Depuis hier, nous nous penchons sur l’arrivée d’un nouvel homme dans le paysage MotoGP ; Dan Rossomondo, nouveau directeur commercial (ou CCO) de Dorna Sports, après 13 ans passés en NBA. Retrouvez le premier volet de cette analyse en cliquant ici. Étudions désormais les limites de son travail.
Il n’y a plus qu’à espérer
On arrive au point clé de cette analyse, à savoir, ce qui me fait peur avec Dan Rossomondo. Je ne nie pas son talent, et encore moins son travail acharné après toutes ces années passées dans l’une des plus grandes entreprises sportives du monde. Mais sa vision est-elle en accord avec notre discipline ? Après tout, le MotoGP est aux antipodes de la NBA.

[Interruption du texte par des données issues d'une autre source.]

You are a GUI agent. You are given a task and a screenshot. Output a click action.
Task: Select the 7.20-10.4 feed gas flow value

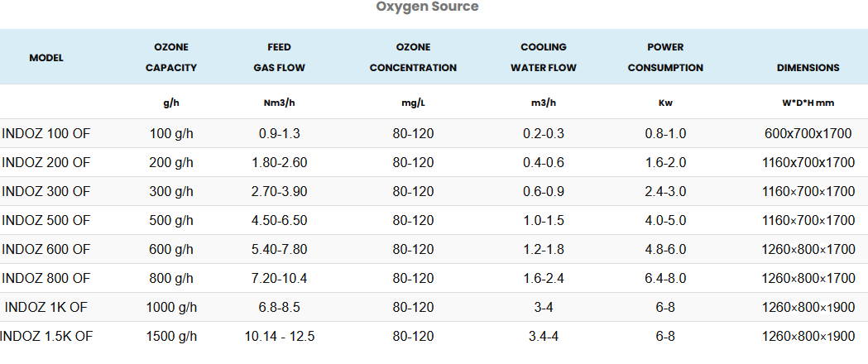[x=279, y=278]
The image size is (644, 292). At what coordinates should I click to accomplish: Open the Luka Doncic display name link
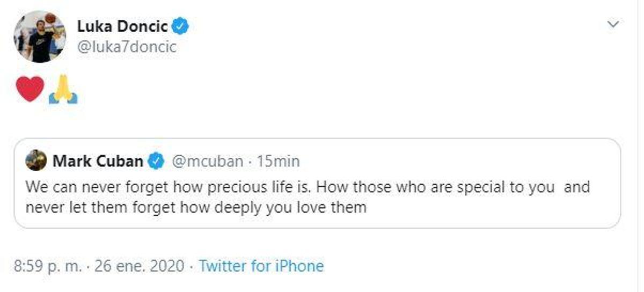pyautogui.click(x=123, y=26)
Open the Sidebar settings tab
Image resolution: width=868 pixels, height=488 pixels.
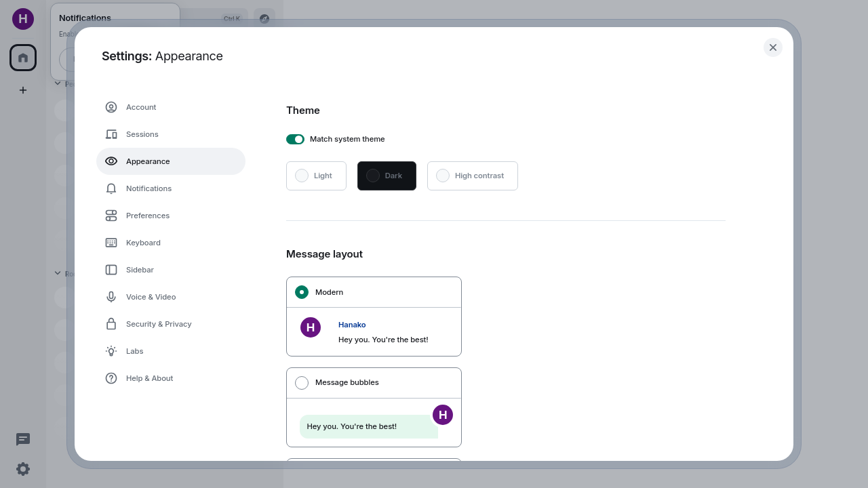click(x=140, y=270)
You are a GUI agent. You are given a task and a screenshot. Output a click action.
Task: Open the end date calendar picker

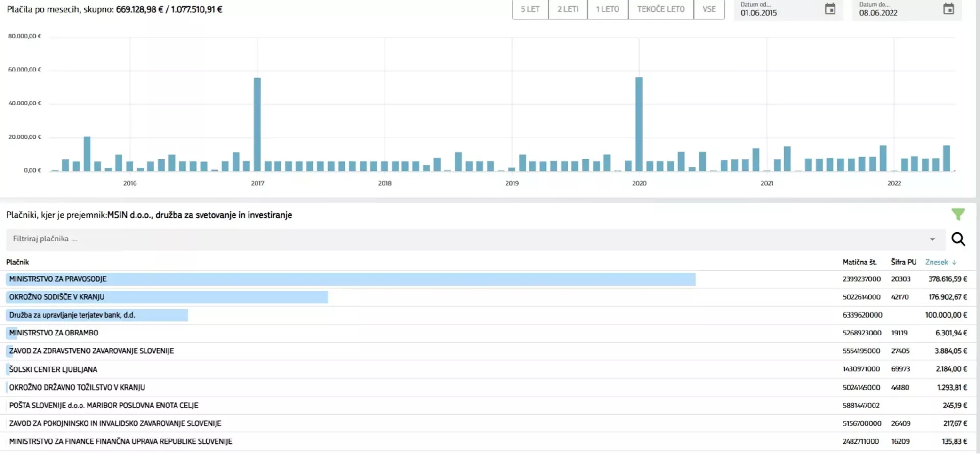click(x=948, y=9)
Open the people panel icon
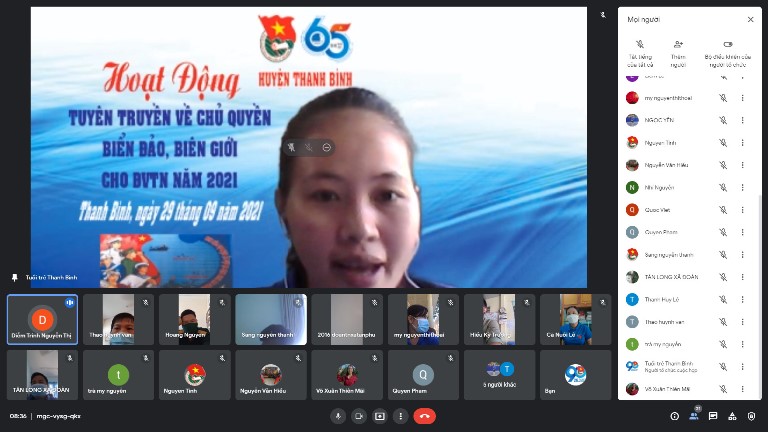The image size is (768, 432). pos(694,416)
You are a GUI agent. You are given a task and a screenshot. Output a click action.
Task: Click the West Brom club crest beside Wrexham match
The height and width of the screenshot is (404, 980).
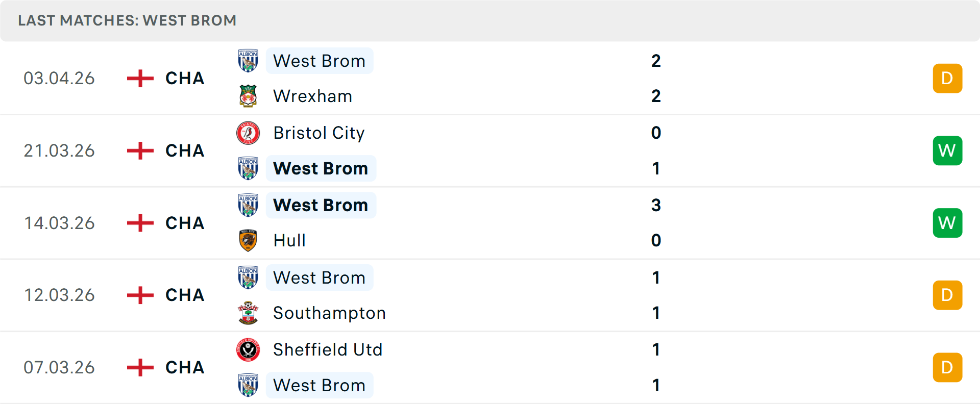pyautogui.click(x=248, y=60)
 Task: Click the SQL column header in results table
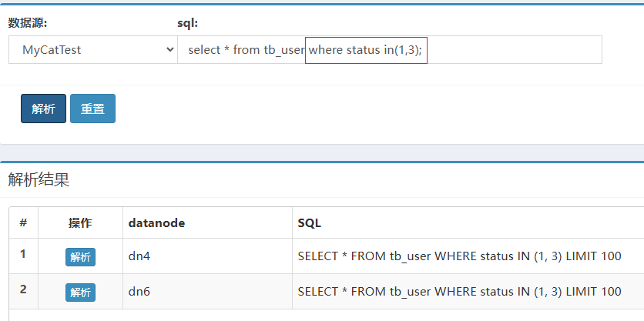pos(310,222)
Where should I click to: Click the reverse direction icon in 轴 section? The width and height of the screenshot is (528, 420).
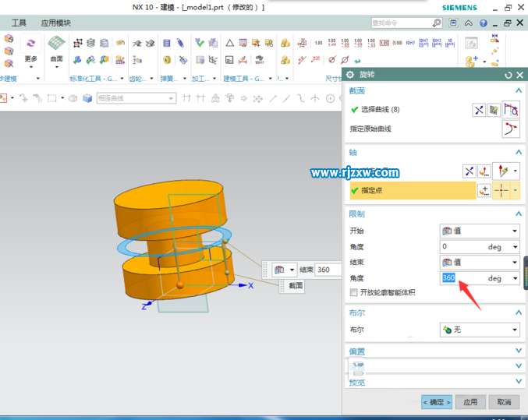(x=469, y=171)
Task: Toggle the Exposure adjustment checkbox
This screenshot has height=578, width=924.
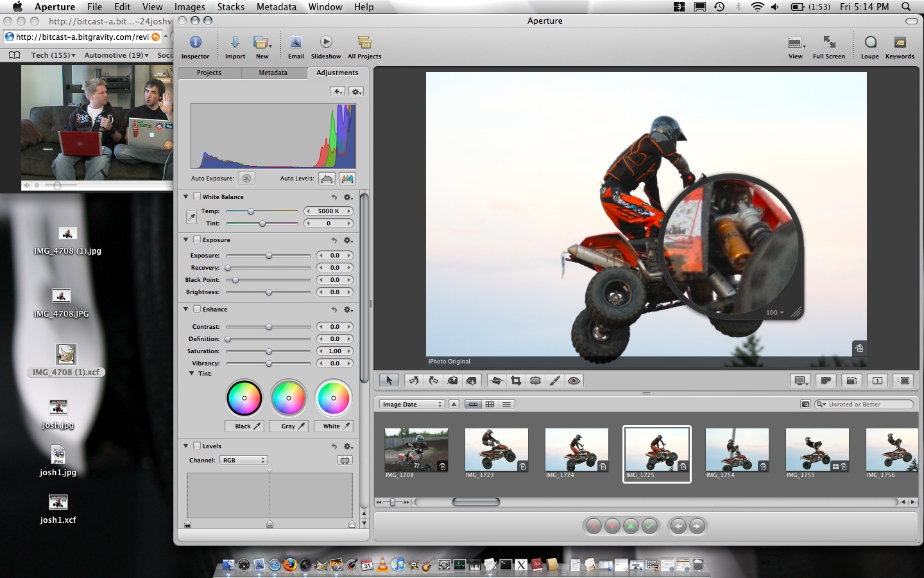Action: coord(198,240)
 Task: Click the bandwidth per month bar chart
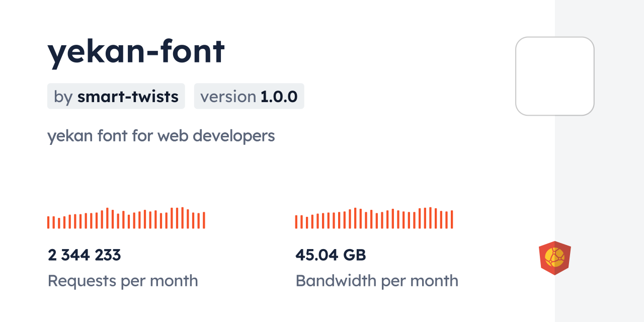coord(374,218)
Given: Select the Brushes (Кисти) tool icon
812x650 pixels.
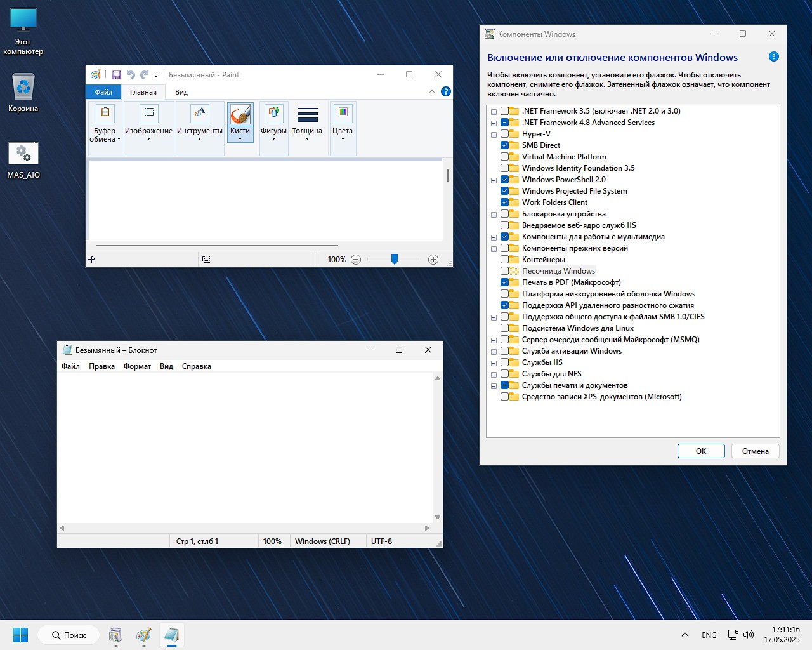Looking at the screenshot, I should 240,114.
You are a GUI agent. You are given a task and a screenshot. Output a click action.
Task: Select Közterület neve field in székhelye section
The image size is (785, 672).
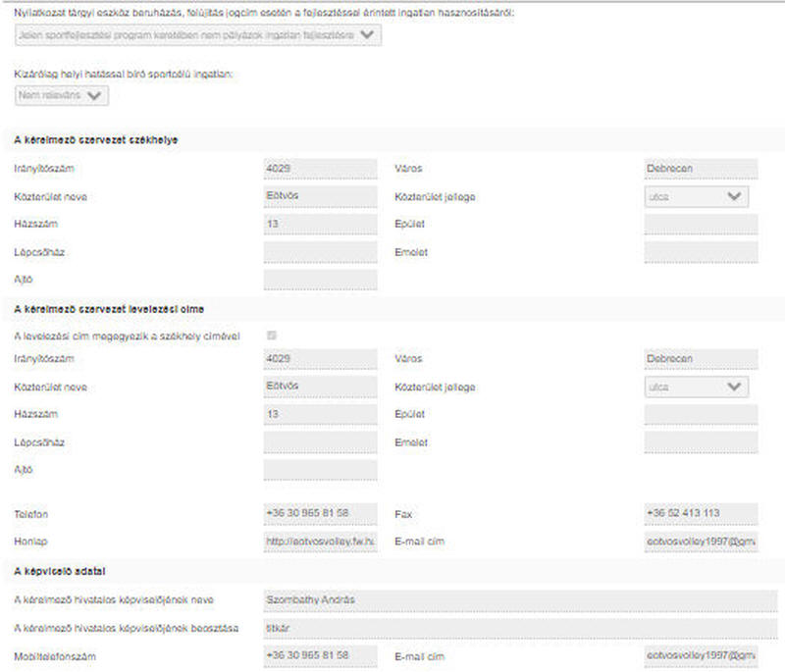pos(320,196)
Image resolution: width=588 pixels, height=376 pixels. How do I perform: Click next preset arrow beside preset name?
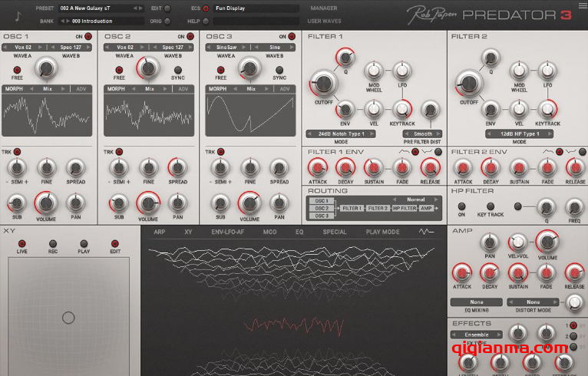click(x=139, y=8)
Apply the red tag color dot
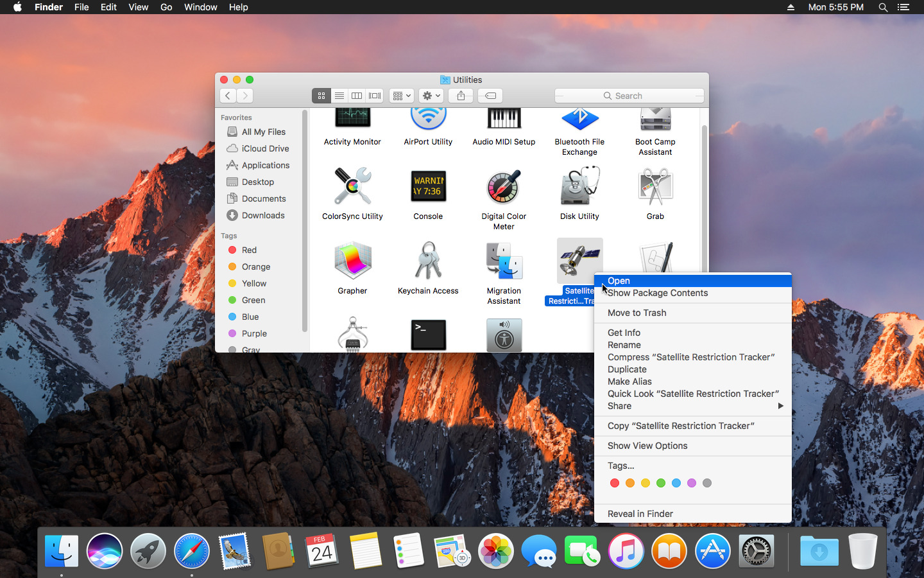924x578 pixels. (x=615, y=483)
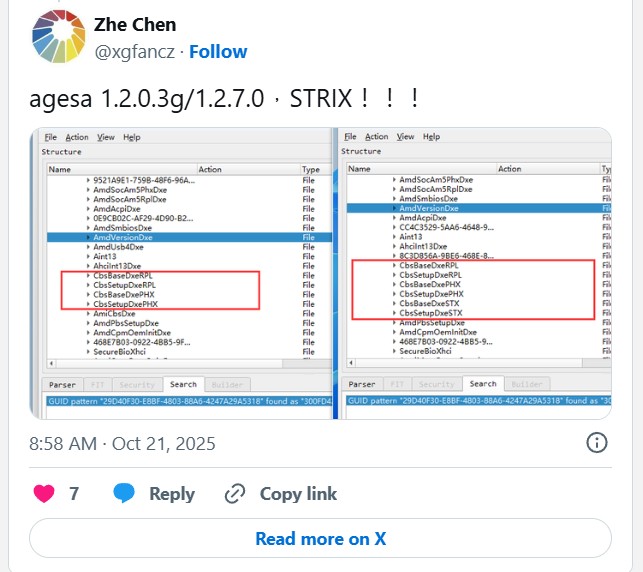Open the File menu in left window
This screenshot has height=572, width=643.
pyautogui.click(x=50, y=137)
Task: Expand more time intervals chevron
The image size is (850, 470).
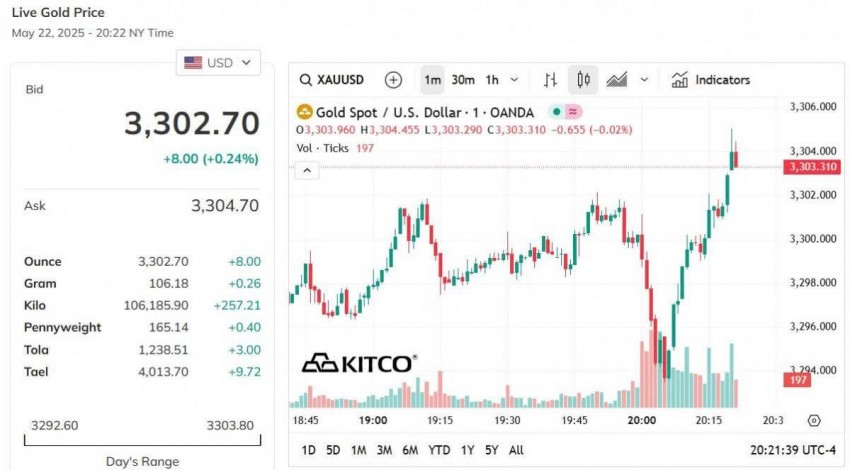Action: click(515, 80)
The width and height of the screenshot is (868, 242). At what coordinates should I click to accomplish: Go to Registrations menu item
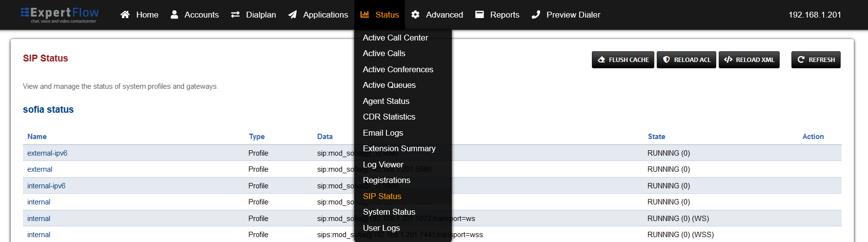(386, 180)
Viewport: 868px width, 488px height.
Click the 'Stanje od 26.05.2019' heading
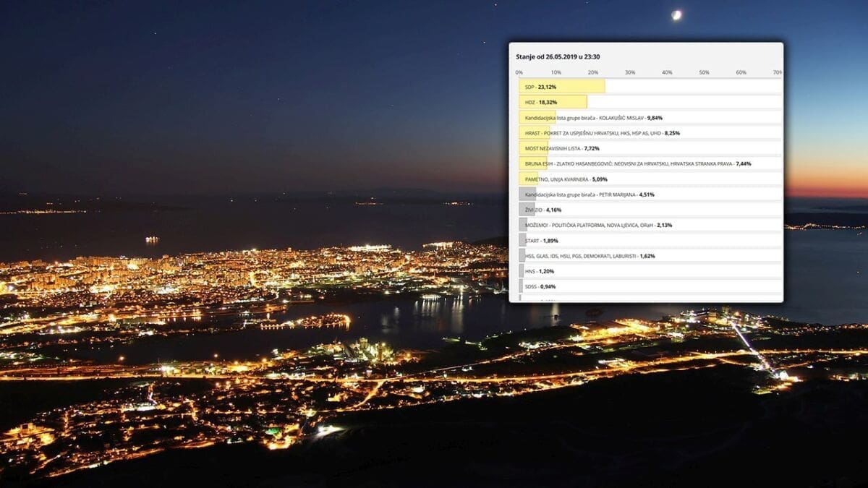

Sous l’ère Adam Silver, le basket américain s’est démocratisé, mais il existe, aux USA comme en France, cette sensation de « trop plein ». Quand on regarde un match, on comprend exactement pourquoi. Show gênant à la mi-temps, abondance de contenus inutiles sur les réseaux sociaux, publicités à tout va (une spécialité américaine), statistiques dans tous les sens, à toutes les sauces et pour les accomplissements les plus oubliables, présence de « stars » mises en lumière que personne ne connaît… Bref, tout le côté « américano-détestable » de la chose. Déjà qu’une saison est extrêmement longue (82 matchs par équipe sans compter les phases finales ni le nouveau tournoi de mi-saison), c’est indigeste.
Mais pourrait-il faire de même en MotoGP ? Deux éléments me poussent à dire que oui, malheureusement.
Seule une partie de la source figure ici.